Earnings from discontinued segments (after taxes) amounted to EUR –8.4m, compared to EUR –3.8m in the previous year. This includes the deconsolidation loss from the sale of Funkwerk Dabendorf GmbH in the amount of EUR 6.7m. The group's overall result therefore aggregated EUR –16.4m (2011: EUR –15.9m).

Financial position

As financial management targets, Funkwerk AG seeks to secure the group's liquidity, optimise its financial expenses and income, and control and minimise its currency and interest risks.

In our efforts to achieve these targets, we employ as wide a spectrum of financing instruments as possible. This diversification provides us with a much wider scope for action and ensures independence from individual markets.

The restructuring and reorientation of the Funkwerk group has helped stabilise our financial position. Positive effects resulted primarily from incoming payments in the amount of around EUR 18m received in the last two years for sold companies. This cash inflow prompted our banking syndicate headed by Commerzbank AG in April 2012 to amend the syndicated loan agreement of 2011. The addendum centred on reducing the loan funds from EUR 75.5m to EUR 50.0m on the same interest terms. At the same time, funds of around EUR 18m from the sale were made available to Funkwerk AG at its free disposal. The indemnity bonds received from the »Germany funds« Government/ Laender programme in connection with the syndicated loan agreement could be returned. This means that the condition whereby the majority shareholder of Funkwerk AG is obligated to vote for a retention of earnings no longer applies from fiscal 2012. The syndicated loan agreement stipulates the achievement of specific financial ratios. These specifications were amended under the supplementary agreement of 19 April 2012. Based on this, the equity ratio of the Funkwerk group must not at any point up until 30 June 2013 drop below 28 per cent, and thereafter remain at least at 30per cent. The adjusted debt to equity ratio of the Funkwerk group as at 31 December 2012 must not exceed 6.0. Thereafter, this threshold will gradually reduce to 4.0 on a quarterly basis up until 31 December 2013; as at 31 March 2014 and thereafter, it must not exceed 2.7.

Liquidity trend

CASH FLOW FROM OPERATING ACTIVITIES (IN EUR M)

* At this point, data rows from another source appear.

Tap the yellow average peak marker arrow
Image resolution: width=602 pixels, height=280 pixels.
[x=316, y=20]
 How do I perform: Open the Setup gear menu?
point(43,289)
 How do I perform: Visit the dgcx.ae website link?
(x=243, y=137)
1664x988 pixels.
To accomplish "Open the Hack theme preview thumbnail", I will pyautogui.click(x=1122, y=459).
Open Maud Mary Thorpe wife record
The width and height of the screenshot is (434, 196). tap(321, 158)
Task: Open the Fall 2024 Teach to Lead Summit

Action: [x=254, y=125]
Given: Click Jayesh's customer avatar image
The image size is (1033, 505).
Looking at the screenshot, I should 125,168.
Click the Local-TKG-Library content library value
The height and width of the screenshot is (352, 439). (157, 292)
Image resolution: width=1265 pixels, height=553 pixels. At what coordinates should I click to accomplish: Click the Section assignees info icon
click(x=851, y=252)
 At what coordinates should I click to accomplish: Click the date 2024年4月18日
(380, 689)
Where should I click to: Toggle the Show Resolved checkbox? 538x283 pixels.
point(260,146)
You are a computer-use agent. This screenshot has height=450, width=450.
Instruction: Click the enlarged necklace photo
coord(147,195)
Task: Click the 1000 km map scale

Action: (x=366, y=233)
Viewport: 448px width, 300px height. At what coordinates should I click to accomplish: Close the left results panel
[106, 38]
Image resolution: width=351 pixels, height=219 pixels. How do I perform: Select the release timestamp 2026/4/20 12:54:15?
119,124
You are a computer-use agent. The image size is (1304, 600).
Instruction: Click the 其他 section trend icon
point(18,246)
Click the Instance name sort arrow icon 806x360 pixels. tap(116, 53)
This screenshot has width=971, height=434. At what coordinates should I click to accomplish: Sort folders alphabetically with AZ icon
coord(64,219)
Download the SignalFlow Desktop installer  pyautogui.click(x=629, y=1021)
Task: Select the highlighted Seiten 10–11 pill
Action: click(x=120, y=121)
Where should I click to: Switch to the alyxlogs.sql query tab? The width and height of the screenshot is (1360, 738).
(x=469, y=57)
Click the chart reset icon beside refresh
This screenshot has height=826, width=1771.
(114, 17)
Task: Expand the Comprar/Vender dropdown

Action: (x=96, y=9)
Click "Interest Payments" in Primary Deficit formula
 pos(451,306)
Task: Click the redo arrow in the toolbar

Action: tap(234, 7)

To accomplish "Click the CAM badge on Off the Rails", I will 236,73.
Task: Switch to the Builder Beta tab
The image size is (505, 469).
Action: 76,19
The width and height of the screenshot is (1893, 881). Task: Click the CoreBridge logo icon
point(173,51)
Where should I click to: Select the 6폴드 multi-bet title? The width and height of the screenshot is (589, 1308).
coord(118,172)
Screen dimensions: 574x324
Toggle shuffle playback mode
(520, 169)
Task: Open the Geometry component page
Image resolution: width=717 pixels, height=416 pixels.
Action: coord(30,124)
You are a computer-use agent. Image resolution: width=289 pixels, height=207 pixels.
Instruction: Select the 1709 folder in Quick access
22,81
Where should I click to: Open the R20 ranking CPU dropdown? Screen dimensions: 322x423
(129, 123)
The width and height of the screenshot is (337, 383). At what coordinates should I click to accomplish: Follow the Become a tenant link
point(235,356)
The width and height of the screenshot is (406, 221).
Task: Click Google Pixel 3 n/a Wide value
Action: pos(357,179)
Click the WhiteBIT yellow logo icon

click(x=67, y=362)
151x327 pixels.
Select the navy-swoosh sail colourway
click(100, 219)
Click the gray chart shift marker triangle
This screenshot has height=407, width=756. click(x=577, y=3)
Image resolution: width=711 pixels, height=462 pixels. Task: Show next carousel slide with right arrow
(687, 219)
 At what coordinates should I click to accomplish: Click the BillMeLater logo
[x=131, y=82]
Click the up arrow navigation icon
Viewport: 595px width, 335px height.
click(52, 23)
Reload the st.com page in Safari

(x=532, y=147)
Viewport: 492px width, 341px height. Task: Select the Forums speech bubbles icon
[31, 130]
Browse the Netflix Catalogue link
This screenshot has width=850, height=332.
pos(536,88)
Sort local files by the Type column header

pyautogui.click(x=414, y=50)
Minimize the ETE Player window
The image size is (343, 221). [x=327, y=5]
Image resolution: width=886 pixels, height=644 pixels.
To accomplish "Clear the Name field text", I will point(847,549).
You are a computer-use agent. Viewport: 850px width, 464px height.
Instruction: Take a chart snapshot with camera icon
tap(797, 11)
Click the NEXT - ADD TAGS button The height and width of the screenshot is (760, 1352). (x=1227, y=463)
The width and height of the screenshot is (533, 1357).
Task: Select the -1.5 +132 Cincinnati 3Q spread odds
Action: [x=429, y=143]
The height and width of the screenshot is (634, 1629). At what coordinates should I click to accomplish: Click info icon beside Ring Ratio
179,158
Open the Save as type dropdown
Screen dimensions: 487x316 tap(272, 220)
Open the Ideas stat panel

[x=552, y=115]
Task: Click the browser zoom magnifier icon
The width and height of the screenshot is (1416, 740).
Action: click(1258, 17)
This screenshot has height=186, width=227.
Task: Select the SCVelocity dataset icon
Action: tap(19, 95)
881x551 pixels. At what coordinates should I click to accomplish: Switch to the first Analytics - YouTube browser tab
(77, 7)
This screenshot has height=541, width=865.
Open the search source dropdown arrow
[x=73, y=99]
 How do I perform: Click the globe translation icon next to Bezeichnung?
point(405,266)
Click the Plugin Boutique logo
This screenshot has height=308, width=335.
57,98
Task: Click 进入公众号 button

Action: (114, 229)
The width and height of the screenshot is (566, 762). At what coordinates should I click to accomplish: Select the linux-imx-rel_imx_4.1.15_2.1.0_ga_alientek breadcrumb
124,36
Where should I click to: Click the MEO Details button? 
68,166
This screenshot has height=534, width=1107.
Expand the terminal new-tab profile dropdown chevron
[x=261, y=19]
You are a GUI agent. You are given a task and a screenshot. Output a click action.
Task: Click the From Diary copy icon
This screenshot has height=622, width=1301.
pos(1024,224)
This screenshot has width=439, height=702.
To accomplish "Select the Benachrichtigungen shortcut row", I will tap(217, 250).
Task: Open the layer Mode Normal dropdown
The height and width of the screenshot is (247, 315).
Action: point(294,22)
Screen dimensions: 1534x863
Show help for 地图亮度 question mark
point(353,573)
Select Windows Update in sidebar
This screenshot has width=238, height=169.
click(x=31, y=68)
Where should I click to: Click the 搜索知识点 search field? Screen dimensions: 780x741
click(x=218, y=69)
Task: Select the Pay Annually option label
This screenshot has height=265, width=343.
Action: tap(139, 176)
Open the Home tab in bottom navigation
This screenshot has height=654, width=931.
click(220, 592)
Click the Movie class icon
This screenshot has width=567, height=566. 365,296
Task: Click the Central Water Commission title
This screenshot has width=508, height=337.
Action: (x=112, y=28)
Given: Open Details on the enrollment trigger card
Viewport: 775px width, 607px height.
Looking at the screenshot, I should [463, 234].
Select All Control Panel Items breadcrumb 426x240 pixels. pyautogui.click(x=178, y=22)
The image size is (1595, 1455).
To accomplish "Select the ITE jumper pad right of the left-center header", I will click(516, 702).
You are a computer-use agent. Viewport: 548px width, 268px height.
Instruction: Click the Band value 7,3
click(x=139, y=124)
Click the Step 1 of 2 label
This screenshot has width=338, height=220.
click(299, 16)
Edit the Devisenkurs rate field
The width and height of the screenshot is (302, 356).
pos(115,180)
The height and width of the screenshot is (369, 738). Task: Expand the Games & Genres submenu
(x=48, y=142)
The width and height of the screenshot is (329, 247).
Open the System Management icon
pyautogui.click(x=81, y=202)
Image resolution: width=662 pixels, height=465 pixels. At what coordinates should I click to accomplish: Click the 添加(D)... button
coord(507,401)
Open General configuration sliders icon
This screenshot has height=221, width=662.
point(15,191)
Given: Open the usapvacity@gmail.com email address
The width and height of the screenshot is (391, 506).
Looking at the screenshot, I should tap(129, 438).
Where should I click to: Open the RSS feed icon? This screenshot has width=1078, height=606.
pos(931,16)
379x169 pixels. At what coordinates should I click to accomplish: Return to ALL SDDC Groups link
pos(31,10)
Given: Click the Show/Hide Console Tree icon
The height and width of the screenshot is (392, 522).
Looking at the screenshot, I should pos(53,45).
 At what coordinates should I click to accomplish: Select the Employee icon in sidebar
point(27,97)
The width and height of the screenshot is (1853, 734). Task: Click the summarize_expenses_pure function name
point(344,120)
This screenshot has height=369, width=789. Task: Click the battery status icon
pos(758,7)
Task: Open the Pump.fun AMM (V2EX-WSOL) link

Cash flow from current operations improved from EUR –5.9m to EUR 0.4m in 2012. Significant non-cash charges resulting from deconsolidation measures impacted our results for the year, but did not involve an outflow of liquidity. Changes in other debt led to cash inflow in the amount of EUR 5.1m.

FREE CASH FLOW (IN EUR M)

In the context of investment activities, receipts in the previous year totalled EUR 0.7m on balance, as Funkwerk took in funds in the amount of EUR 8.2m after transaction costs from the sale of companies. This inflow came opposite spending on investments in tangible assets and intangible assets of EUR 2.8m and in development activities of EUR 5.0m. Adding up the cash inflow and outflow from current operations and investment activities, free cash flow totalled EUR 1.2m in 2012, compared to EUR –6.4m in the previous year.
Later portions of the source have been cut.